Showing posts with label iphone. Show all posts
Showing posts with label iphone. Show all posts

Tuesday, September 28, 2010

Exchange 2010 + iOS4 = Fail?

So recently we've rolled out an Exchange 2010 cluster at one of our larger clients and for the most part its gone smoothly but it seemed that slowly more and more iPhone users were complaining their iPhones couldn't send mail.

The issue seemed really intermittent and difficult to reproduce, but certainly getting steadily worse.

We didn't realize it at the time but we were rolling out Exchange 2010 at about the same time Apple released iOS4.

Although you won't find any official statements from Apple that the problem even exists with iOS4 it seems they kind of borked their implementation of Exchange Activesync 14 in iOS4. EAS14 implements some fancy new "smart" features that I'm assuming Apple tried to take advantage of.

This problem manifests itself as users that can't send emails from their exchange account, it just sits there and spins and spins forever and as rapidly decreasing battery life on iPhones.

If you check out the Apple message boards you'll find a dozen or so pages full of people screaming about this problem and if you look carefully you'll find a link to JimGoings.com where he posts a .mobileconfig file that essentially disables support for Activesync 14 (in case you're wondering Microsoft skipped version 13... you know, bad luck).

We have rolled this out to around 100 users and it seems to be the miracle cure for iOS4.

Check it out! BlackListExchange2010.mobileconfig

Monday, July 26, 2010

Exchange 2010 Multi-site clustering... almost.

If you've ever implemented an Exchange 2003 cluster you know just how far Exchange High Availability clustering has come, even if you haven't the capabilities that an Exchange 2010 HA cluster promises sound pretty exciting.

I thought so too and started my multi-site HA Exchange 2010 cluster.
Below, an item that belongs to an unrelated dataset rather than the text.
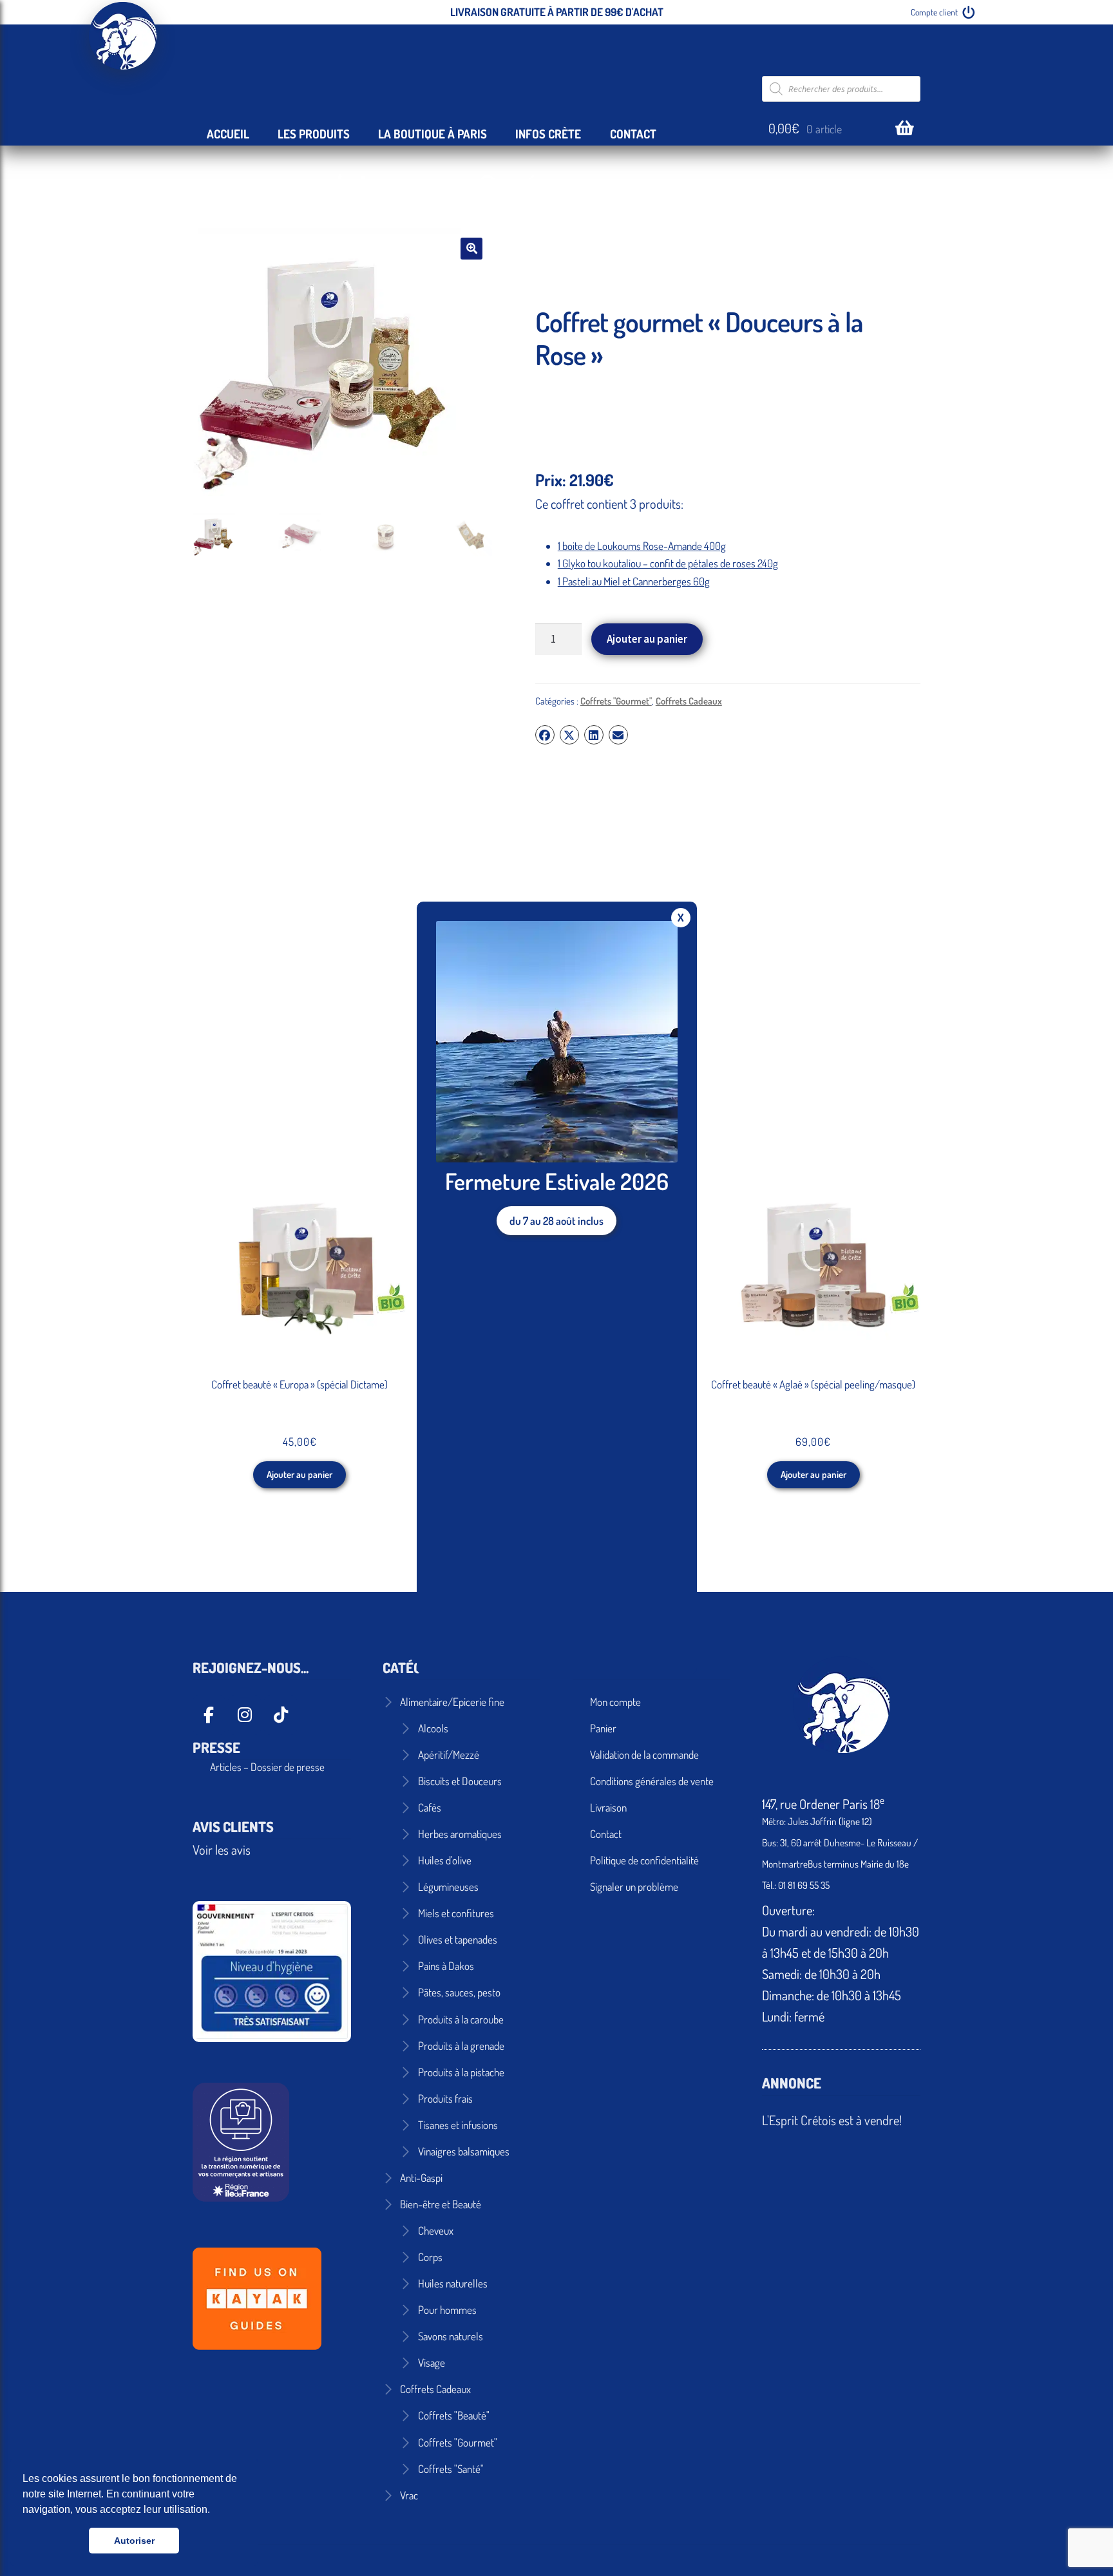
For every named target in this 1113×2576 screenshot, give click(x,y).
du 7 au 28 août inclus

After all the frustration I've endured and the major lack of documentation on the internet I've decided I would contribute what I've learned in my project so far...

Background
I work with a client that has a very unique set of challenges. They are unable to get a reliable Internet provider in their area but their e-mail is absolutely critical to them. Their most recent solution has been a combination of two wireless Wi-Fi based technologies and a T1 connection that are configured to load balance and fail over. For the last year and a half or so they have been hosting their e-mail off-site and using three IPSEC tunnels with RIP routing between them for high-availability. The problem is they are growing incredibly fast and the bandwidth required to sustain client connections across the WAN is becoming kind of silly. Oh... and did I mention, 80% of the clients are Macs? yuck.
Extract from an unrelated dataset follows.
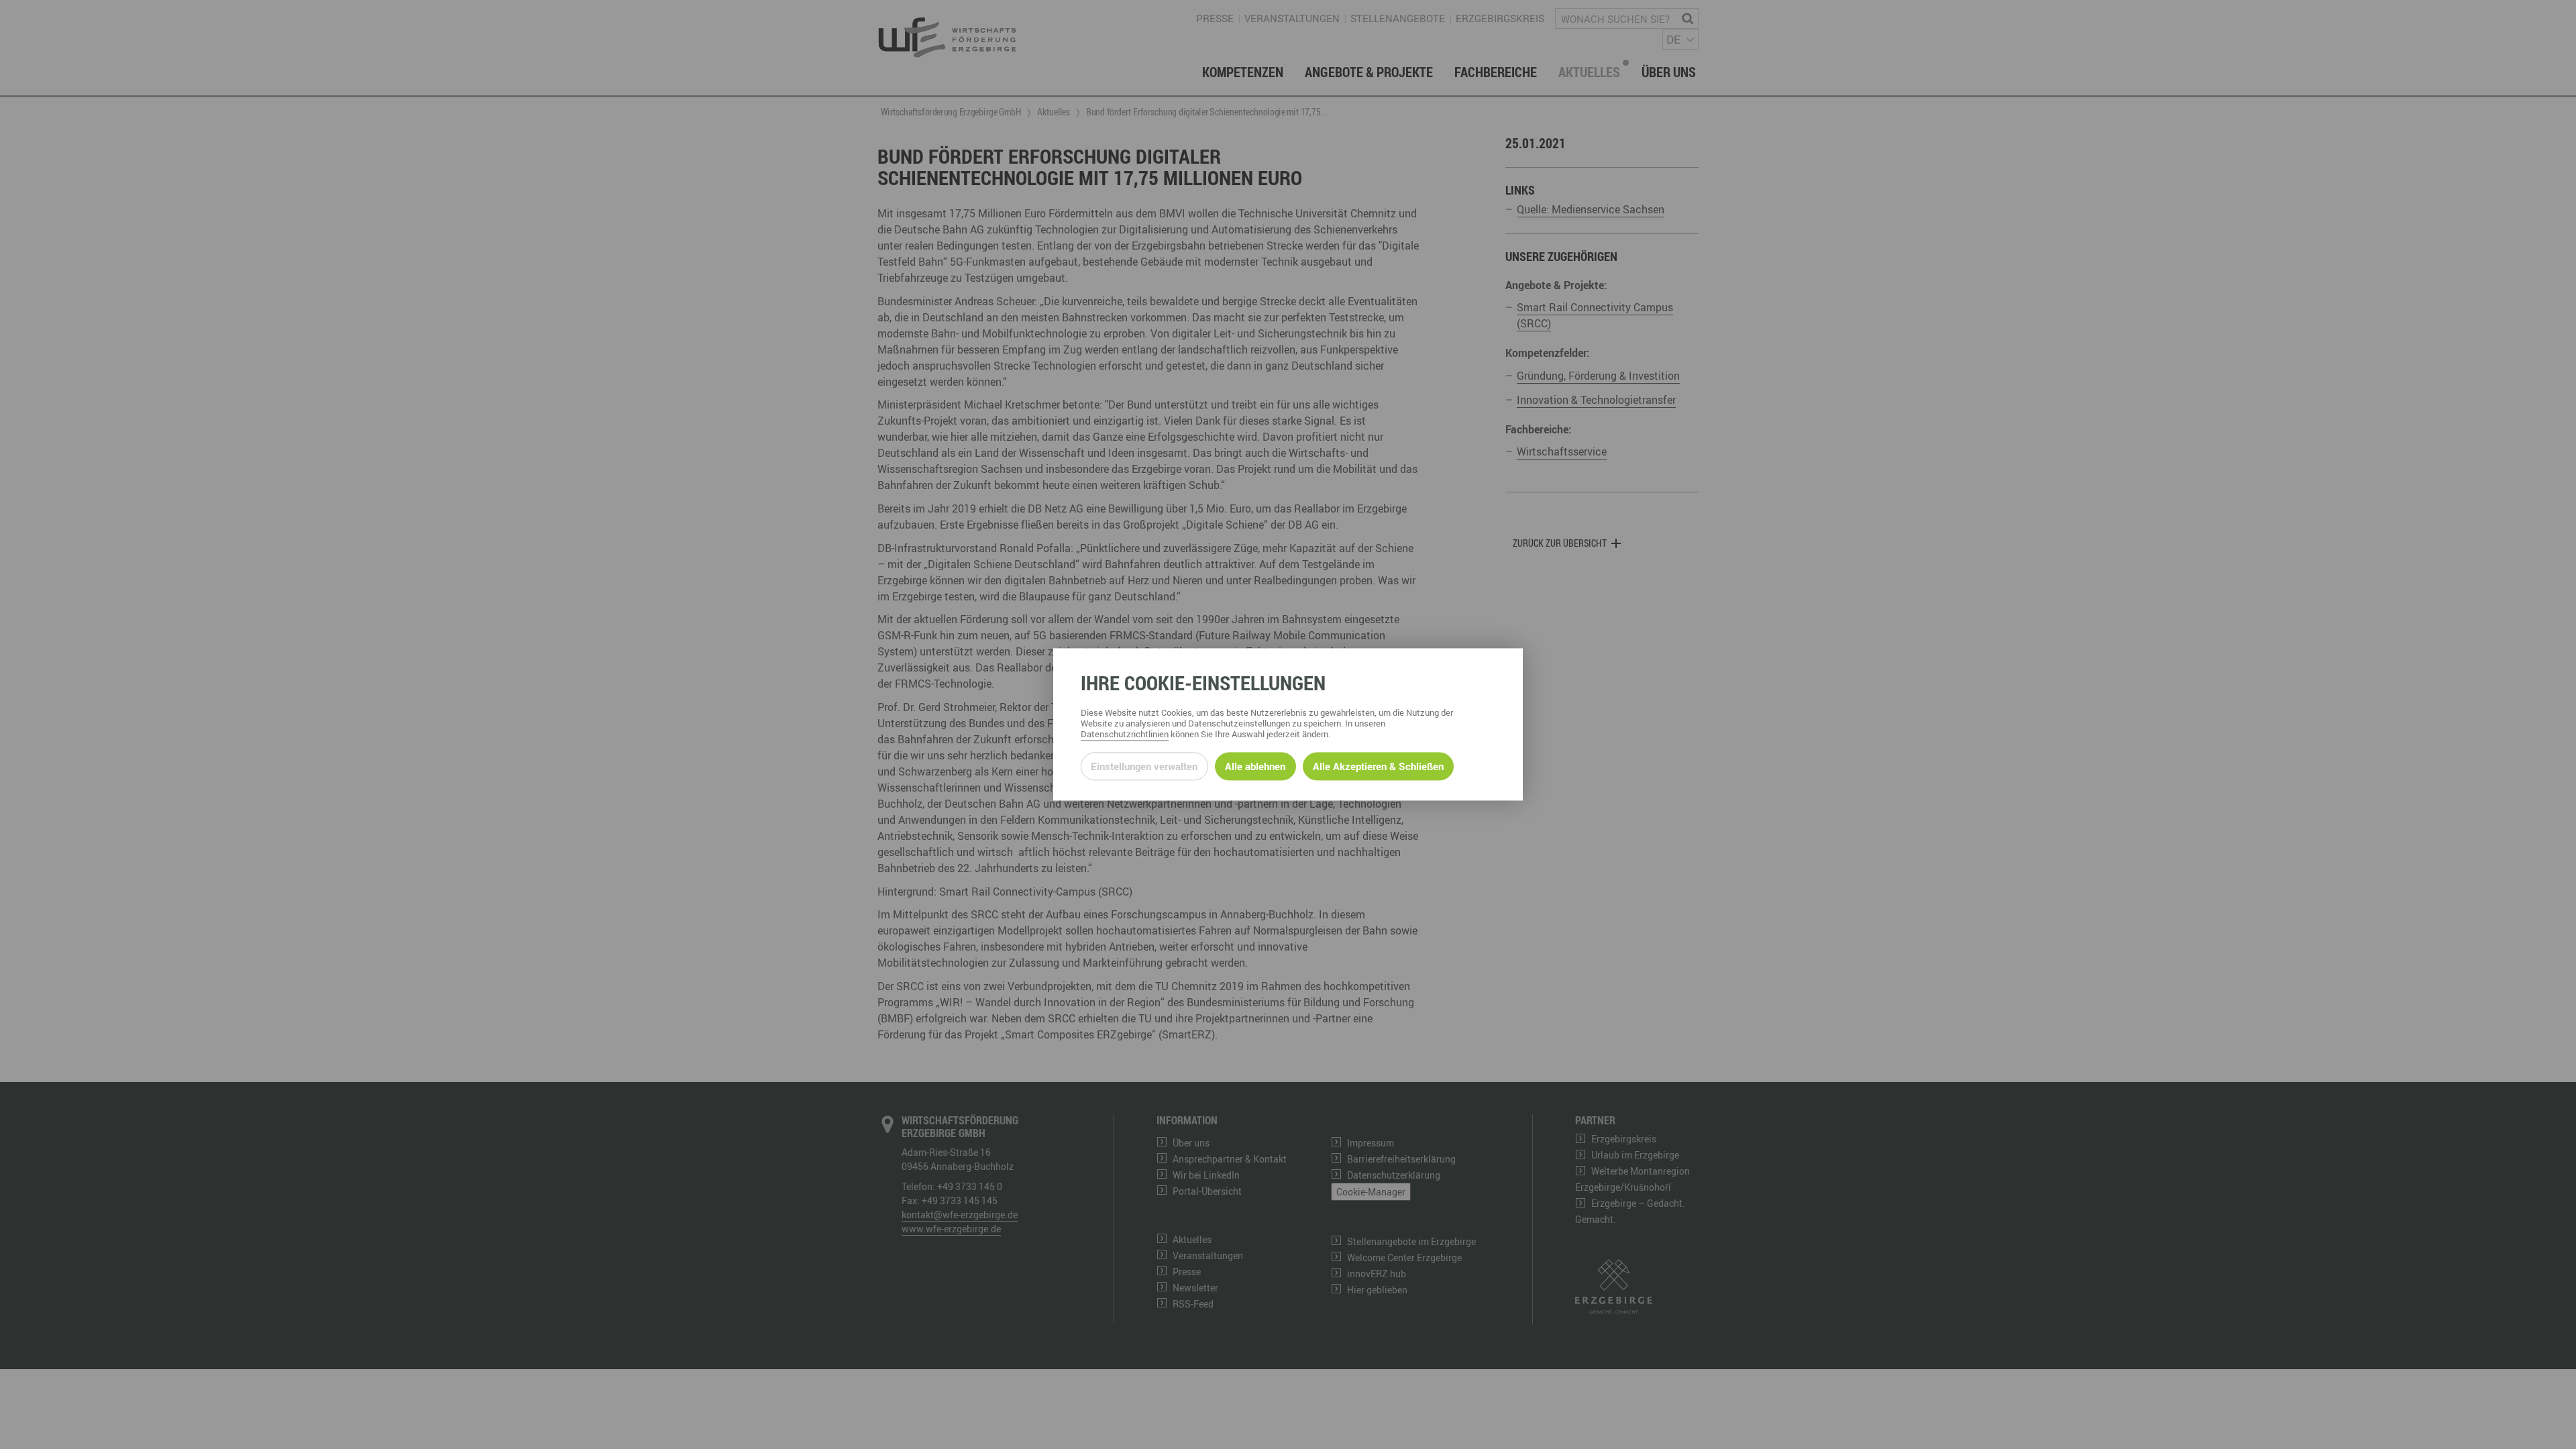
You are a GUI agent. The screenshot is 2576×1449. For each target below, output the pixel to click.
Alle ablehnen (1255, 766)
The clients awesome new Dell R510 filled full of 15k RPM SAS drives and tons of RAM showed up and the fun begins. The 510 will be their new on-site Exchange server which they will primarily access. Their backup off-site server will be a virtual machine hosted on VMWare ESX4.

Getting started
Getting started was fairly easy, setting up the server hardware, installing the OS, and Exchange prerequisites, all pretty standard stuff. One of the nice things about Exchange 2010 clustering is you can setup your Database availability groups with only a single member which was really nice since it allowed me to setup the cluster way ahead of time before the physical server hardware even arrived.

One of the first things you might notice is that Exchange 2010 clusters don't really appear to be a cluster at all... well they are just not much in the traditional sense. Exchange 2010 uses the Windows Cluster framework to cluster the exchange mailbox role but even then, it does not show up in the Windows Cluster manager.

I found myself asking a few obvious questions

First, how do I set my cluster IP Address?
Set-DatabaseAvailabilityGroupIPV4Address  <IP ADDRESS,IP ADDRESS>

Second, what happens to the cluster IP when I fail it over?
Microsoft documentation recommends configuring multiple cluster IP addresses, one in each AD site, so it then stands to reason that there would be one active cluster IP address per AD site corresponding to that sites subnet. My initial testing did not indicate this was the case but I think I was just being impatient. The DNS record for the cluster is updated with the cluster IP addresses corresponding to the AD site that the active mailbox database belongs in... it just takes a while sometimes.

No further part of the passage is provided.